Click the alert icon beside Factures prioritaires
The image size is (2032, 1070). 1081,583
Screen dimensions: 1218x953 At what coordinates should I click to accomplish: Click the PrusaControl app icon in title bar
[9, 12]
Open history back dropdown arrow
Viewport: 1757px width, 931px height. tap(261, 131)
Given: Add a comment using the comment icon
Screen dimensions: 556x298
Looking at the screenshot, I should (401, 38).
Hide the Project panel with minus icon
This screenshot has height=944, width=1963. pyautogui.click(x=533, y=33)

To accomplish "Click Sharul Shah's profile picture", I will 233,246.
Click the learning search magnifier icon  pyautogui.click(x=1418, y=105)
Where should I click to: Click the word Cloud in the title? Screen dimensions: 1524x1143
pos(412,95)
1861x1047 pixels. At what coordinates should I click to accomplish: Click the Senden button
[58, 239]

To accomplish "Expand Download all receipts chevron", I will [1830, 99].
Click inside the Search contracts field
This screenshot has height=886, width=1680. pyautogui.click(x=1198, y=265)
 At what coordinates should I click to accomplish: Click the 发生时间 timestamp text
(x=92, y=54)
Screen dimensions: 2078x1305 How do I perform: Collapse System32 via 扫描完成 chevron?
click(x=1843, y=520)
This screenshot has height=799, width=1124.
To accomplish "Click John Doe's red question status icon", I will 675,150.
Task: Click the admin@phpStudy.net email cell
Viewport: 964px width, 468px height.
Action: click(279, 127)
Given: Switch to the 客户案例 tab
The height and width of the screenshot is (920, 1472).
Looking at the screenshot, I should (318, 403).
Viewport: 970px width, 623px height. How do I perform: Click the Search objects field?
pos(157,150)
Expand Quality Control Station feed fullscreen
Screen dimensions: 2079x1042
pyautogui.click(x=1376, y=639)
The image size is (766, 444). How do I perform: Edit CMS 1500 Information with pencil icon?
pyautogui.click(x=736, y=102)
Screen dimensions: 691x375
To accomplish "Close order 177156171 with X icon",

#####

Prompt - Transcribe each record shown above, exactly.

Task answer -
Click the alert icon beside Factures prioritaires
The image size is (2032, 1070). 1081,583
Screen dimensions: 1218x953 At what coordinates should I click to accomplish: Click the PrusaControl app icon in title bar
[9, 12]
Open history back dropdown arrow
Viewport: 1757px width, 931px height. tap(261, 131)
Given: Add a comment using the comment icon
Screen dimensions: 556x298
Looking at the screenshot, I should (401, 38).
Hide the Project panel with minus icon
This screenshot has height=944, width=1963. pyautogui.click(x=533, y=33)

To accomplish "Click Sharul Shah's profile picture", I will 233,246.
Click the learning search magnifier icon  pyautogui.click(x=1418, y=105)
Where should I click to: Click the word Cloud in the title? Screen dimensions: 1524x1143
pos(412,95)
1861x1047 pixels. At what coordinates should I click to accomplish: Click the Senden button
[58, 239]

To accomplish "Expand Download all receipts chevron", I will [1830, 99].
Click inside the Search contracts field
This screenshot has height=886, width=1680. pyautogui.click(x=1198, y=265)
 At what coordinates should I click to accomplish: Click the 发生时间 timestamp text
(x=92, y=54)
Screen dimensions: 2078x1305 How do I perform: Collapse System32 via 扫描完成 chevron?
click(x=1843, y=520)
This screenshot has height=799, width=1124.
To accomplish "Click John Doe's red question status icon", I will 675,150.
Task: Click the admin@phpStudy.net email cell
Viewport: 964px width, 468px height.
Action: click(279, 127)
Given: Switch to the 客户案例 tab
The height and width of the screenshot is (920, 1472).
Looking at the screenshot, I should (318, 403).
Viewport: 970px width, 623px height. How do I perform: Click the Search objects field?
pos(157,150)
Expand Quality Control Station feed fullscreen
Screen dimensions: 2079x1042
pyautogui.click(x=1376, y=639)
The image size is (766, 444). How do I perform: Edit CMS 1500 Information with pencil icon?
pyautogui.click(x=736, y=102)
Screen dimensions: 691x375
To accomplish "Close order 177156171 with X icon",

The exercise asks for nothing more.